Working Group B: Evaluate the effectiveness of existing stability letters and develop better ways to communicate to the fishing community the importance of following reasonable stability and survivability guidelines.
- To most fishing boat captains, the determination of a vessel’s stability letter is a lot of black magic by the naval architect/ surveyor and the format is not useful to most fishermen and owners;
- Work with fishermen, owners, surveyors, marine insurers, fishing boat designers and builders to insure that all parties understand the purpose and implication of stability letters;
- Involve fishermen, vessel owners, insurance representatives, fishing safety trainers, Coast Guard representatives and naval architects in developing understandable, but not oversimplified, fishing vessel safety materials and training devices.
Working Group C: Develop proposed design, production, operation and maintenance guidelines for various classes of fishing vessels that address basic safety, vessel design, vessel construction, vessel operation, vessel surveys and vessel maintenance.

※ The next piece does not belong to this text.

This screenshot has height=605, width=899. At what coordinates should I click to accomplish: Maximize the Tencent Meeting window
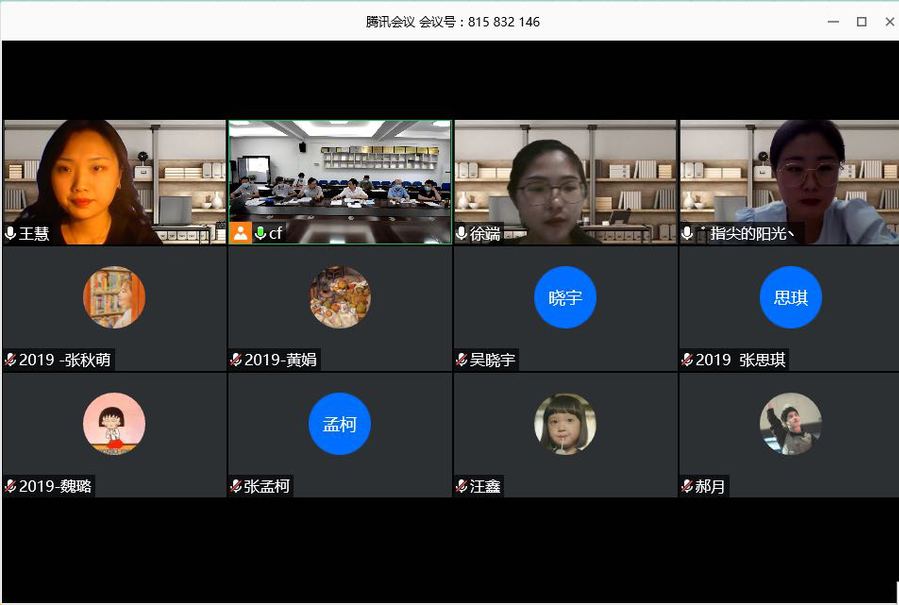point(861,22)
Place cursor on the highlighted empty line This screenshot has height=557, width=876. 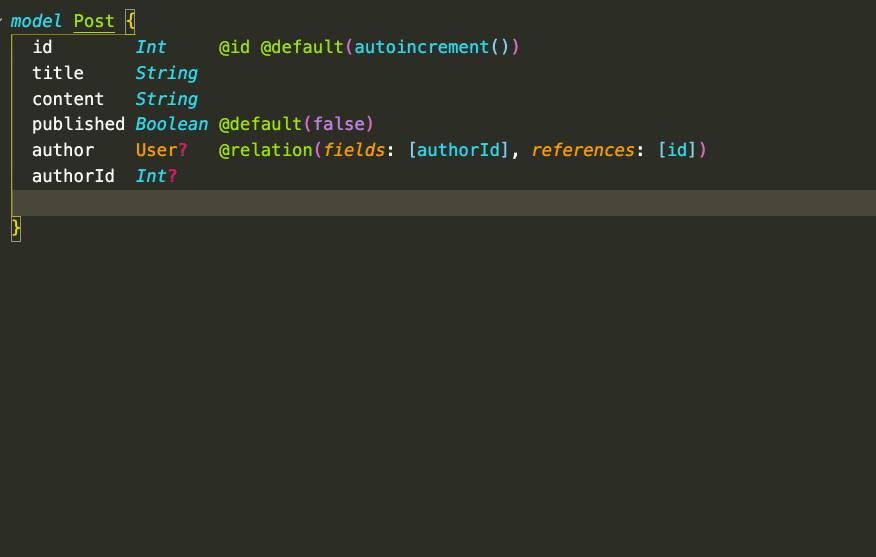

- The tragic, unacceptably high fatality rates in the commercial fishing industry have a considerable basis in the lack of standards (not to mention regulations) for the overwhelming proportion of the fleet, which is less than 79' in length. The group will determine what organizations exist that address fishing vessel safety and operations, determine what written guidance documents and publications exist and prepare a listing of such documents and publications for use in assessing existing publications and developing guideline updates;
- Establish reasonable design and operational standards, which would face the rigors of the real world for some period of time before proposing actual regulations. These standards would be graduated (depending on size of vessel and distance offshore) guidelines (standards) for design, construction and maintenance for ALL FV operating beyond three nautical miles from the baseline.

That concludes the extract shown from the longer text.